The journalist and director David France said Cox can be seen in a documentary released this year about the activist group AIDS Coalition to Unleash Power called How to Survive a Plague.

Cox joined the ACT UP group, known for its demonstrations and sit-ins and aggressive tactics seeking more resources for Aids treatment and prevention, in 1989. He and other ACT UP members subsequently formed the Treatment Action Group, known as TAG, to focus on accelerating treatment research, in 1992.

France said Cox was “fiercely intelligent from the time he was a teenager. He wound up consulting with Nobel Prize-winners on novel approaches to attacking viruses, rebuilding immune systems and designing drug trials.”

Cox was born in Atlanta in 1968. His parents, Jerry and Beverly, were both accountants. He studied theatre and literature and had ambitions to be an actor and playwright. Soon after he arrived in New York he discovered that he was HIV-positive.
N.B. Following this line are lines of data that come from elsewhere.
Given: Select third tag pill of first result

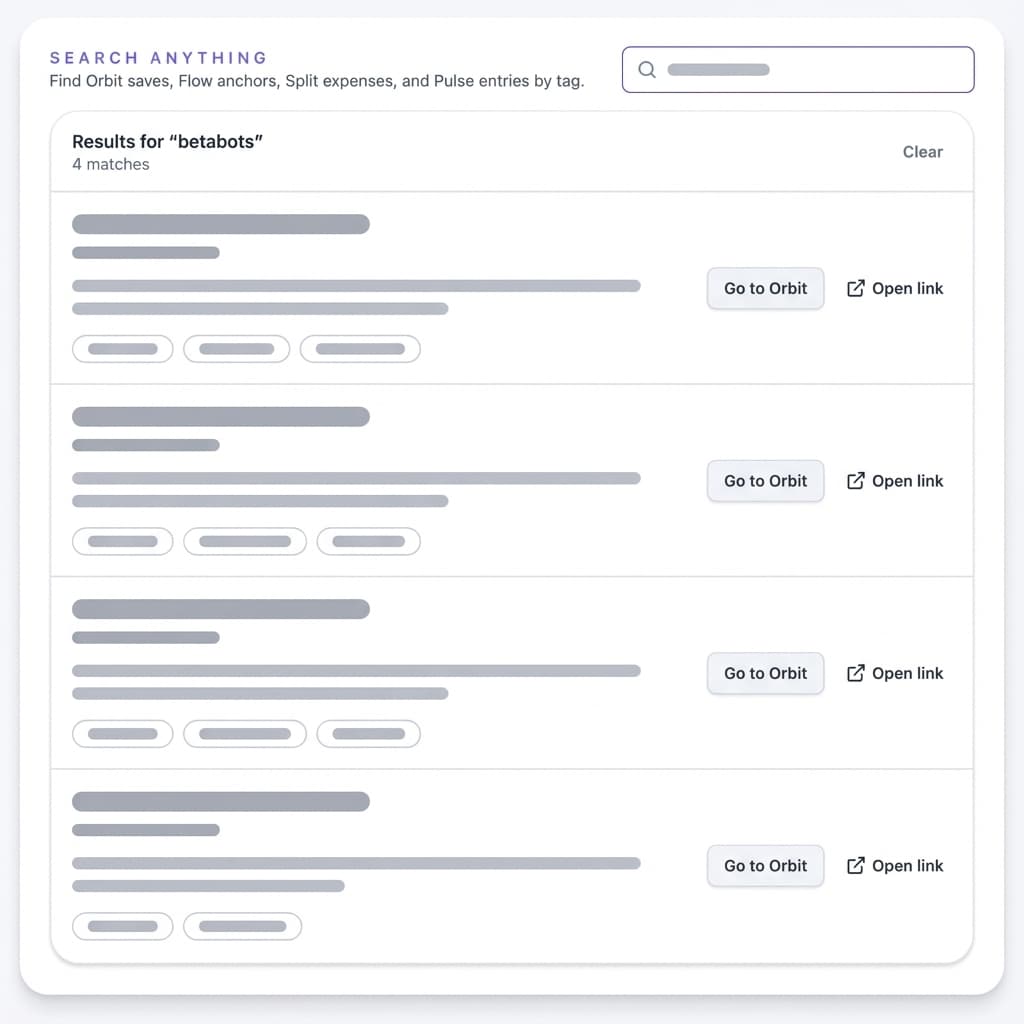Looking at the screenshot, I should pyautogui.click(x=360, y=349).
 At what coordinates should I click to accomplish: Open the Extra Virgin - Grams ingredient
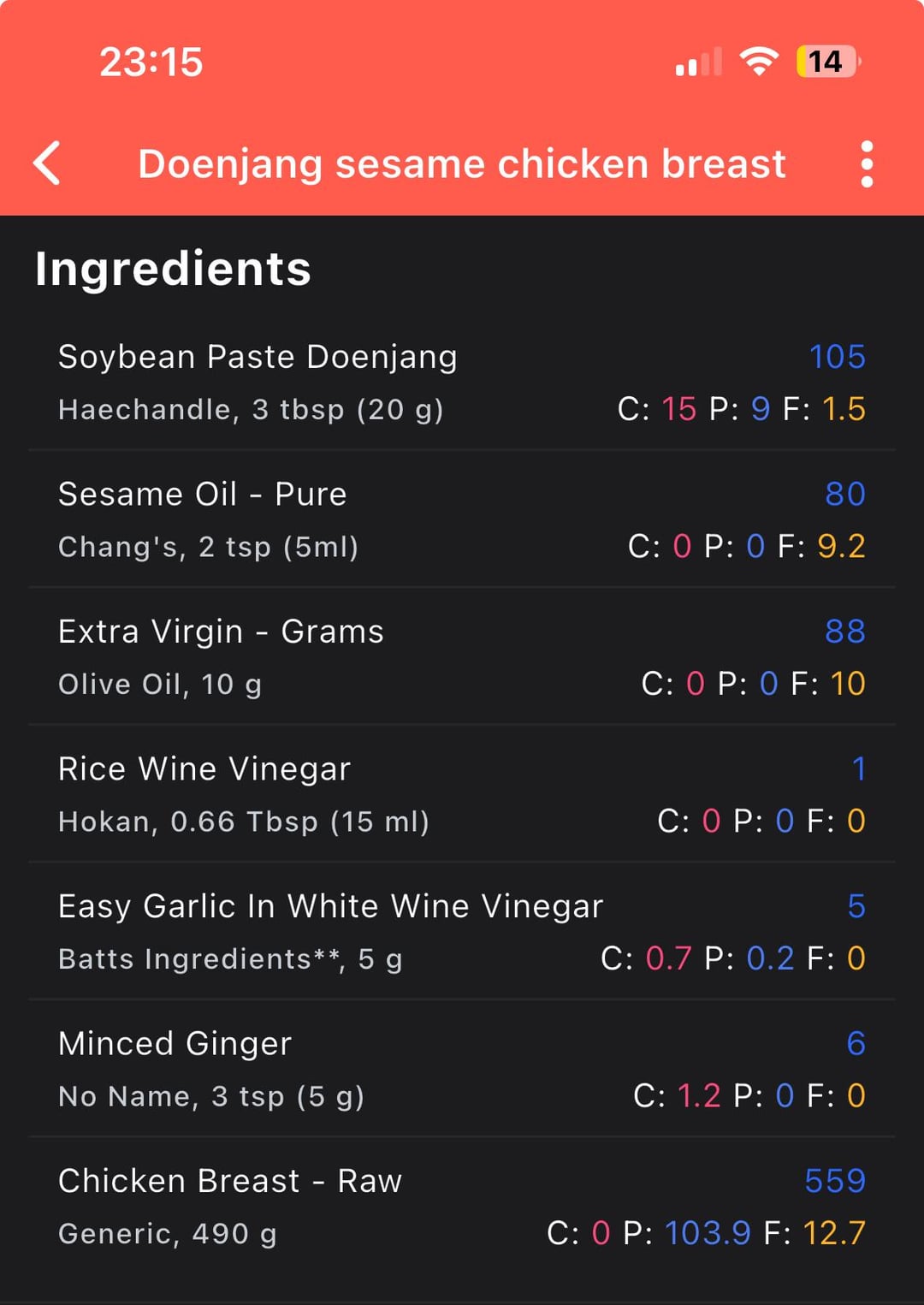tap(221, 632)
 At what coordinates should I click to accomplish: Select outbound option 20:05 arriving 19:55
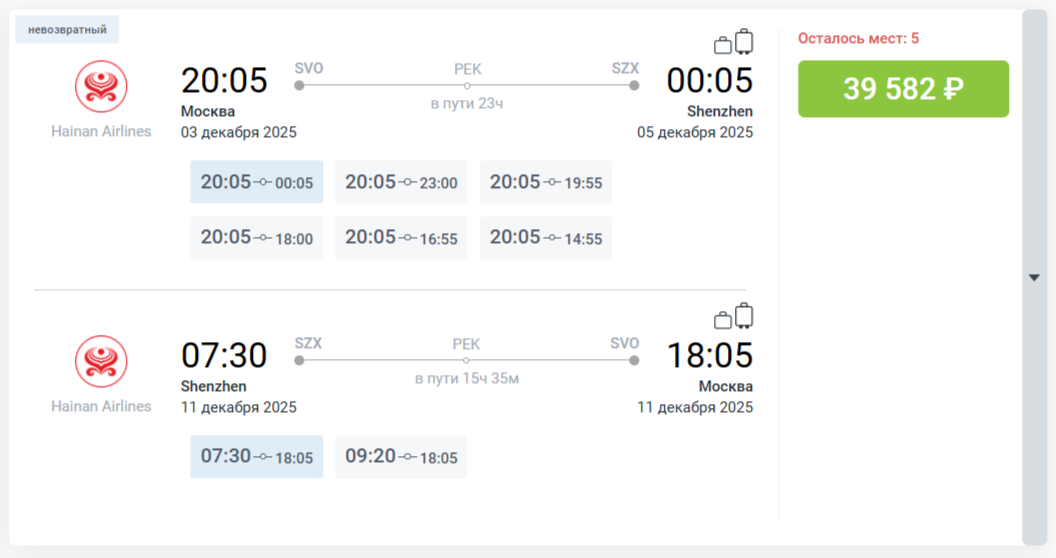546,182
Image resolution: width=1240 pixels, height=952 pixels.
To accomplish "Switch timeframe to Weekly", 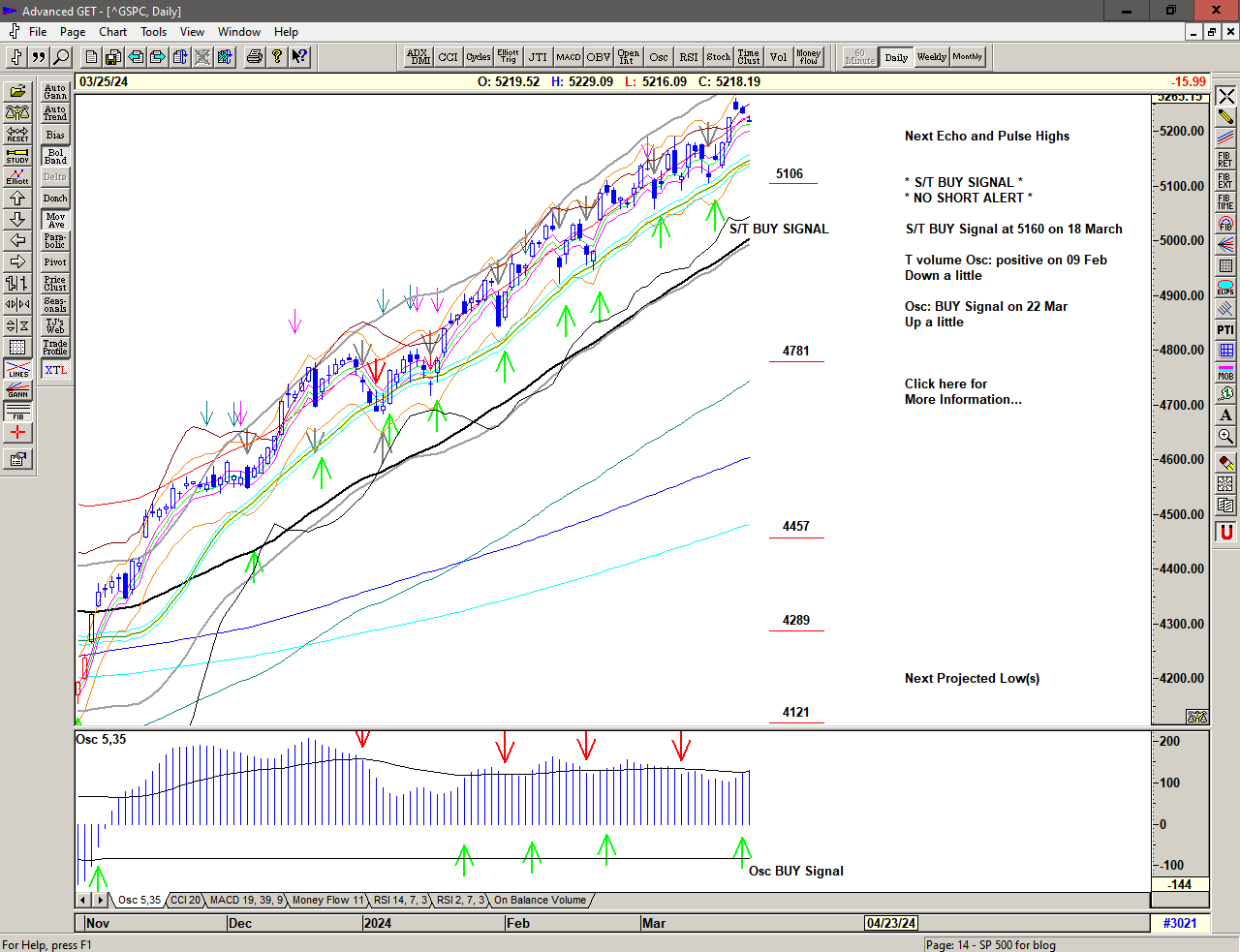I will [931, 57].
In 1995, when the antiretroviral protease inhibitors began to show potential for treating Aids, Cox devised a drug trial for one of the earliest possibilities, ritonavir. One group continued taking their usual medications and received a placebo; the other continued on their medications and received ritonavir.

The plan was beset with difficulties: no one wanted to receive the placebo, and many believed it best to approve the drug first and test it later. Cox designed a trial that allowed rapid data-gathering and a relatively quick approval process. The drug was approved in 1996.

Dr Anthony Fauci, director of the National Institute of Allergy and Infectious Diseases, said Cox was always “very meticulous about getting good data rather than just screaming for getting something approved. It’s a great loss. He was part of an historic group of people.”